Benedicto XVI lo recordaba en Milán en 2012, en la homilía de clausura de la Misa del VII Encuentro Mundial de las Familias. Decía así:

La vida familiar es la primera e insustituible escuela de virtudes sociales, como el respeto a las personas, la gratuidad, la confianza, la responsabilidad, la solidaridad, la cooperación.

El movimiento de la escuela en casa.

Hay una tercera razón por la cual la familia es llamada escuela. Porque en ella se aprende no solo la fe, no solo a vivir, a crecer como persona, que hemos dicho, etc. Desde hace años viene creciendo año tras año, el movimiento Home school, “la escuela en casa”, sobre todo en Estados Unidos. A los profesionales de la educación esto no nos acaba de hacer demasiada gracia, pero los hechos son incontrovertibles y para muchos, la educación en casa, es una alternativa preferible a la enseñanza reglada. Yo sé que esto genera polémica, se ha discutido mucho sobre sus ventajas e inconvenientes, pero es una realidad que está ahí, que ha surgido sobre todo por la necesidad de muchos padres de salvaguardar sus principios ideológicos o religiosos, cuando han visto que estaban seriamente amenazados por la enseñanza institucional.

Taller

La familia también puede ser considerada taller dos sentidos: por una parte, taller como lugar de aprendizaje práctico, de laboreo, y por otra, taller como lugar de reparación.

La familia es lugar de aprendizaje práctico de un sinfín de actividades.

En este punto yo me atrevo a hacer un llamamiento para reivindicar el aprendizaje de las tareas domésticas por parte de niños y jóvenes. El academicismo se nos ha colado también “entre los pucheros”. Yo, que me he pasado la vida entre tareas académicas y animando a los muchachos para que estudiaran en serio, no quiero quitar ni un ápice al valor del estudio, que es muy alto, pero el estudio no lo es todo en la vida, y para muchos de nuestros jóvenes parece que su única vocación es el estudio. Solo pueden estudiar, siempre tienen que estudiar, no pueden hacer otras tareas sino estudiar. Pues no.
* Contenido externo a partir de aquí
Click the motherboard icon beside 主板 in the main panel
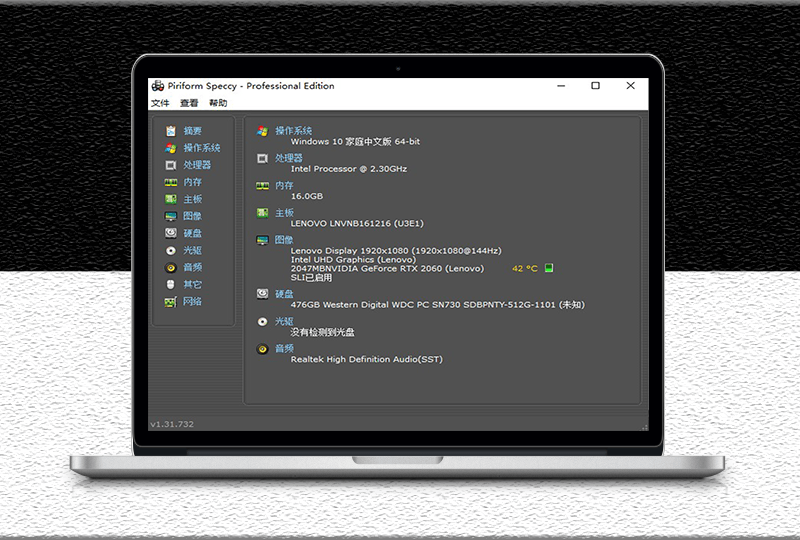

Habrá épocas en que tenga que ser así, habrá que entender que el estudio es lo primordial, pero el estudio no se puede convertir en protagonista exclusivo de los quehaceres infantiles y juveniles.

Uno de los atributos de Dios del que se habla muy poco es el del equilibrio. Este atributo, como cualquiera de los infinitos que podrían señalarse de Dios es de una belleza y de un atractivo inefable. Todo lo que Dios hace, lo hace equilibradamente. La armonía y el equilibrio que encontramos en sus obras expresan sin duda ninguna la armonía de su ser, armonía de la que un día esperamos disfrutar en directo. Dios es infinitamente equilibrado y nosotros, que somos imagen suya, estamos llamados a vivir una vida equilibrada en todos los aspectos, en todo lo que nos toque hacer. No digo que haya que buscar el término medio, porque ese, según qué cosas, puede conducirnos a la mediocridad. Cristo no nos amó en el término medio, nos amó hasta el extremo, pero equilibradamente, no sin cabeza, no a tontas y locas.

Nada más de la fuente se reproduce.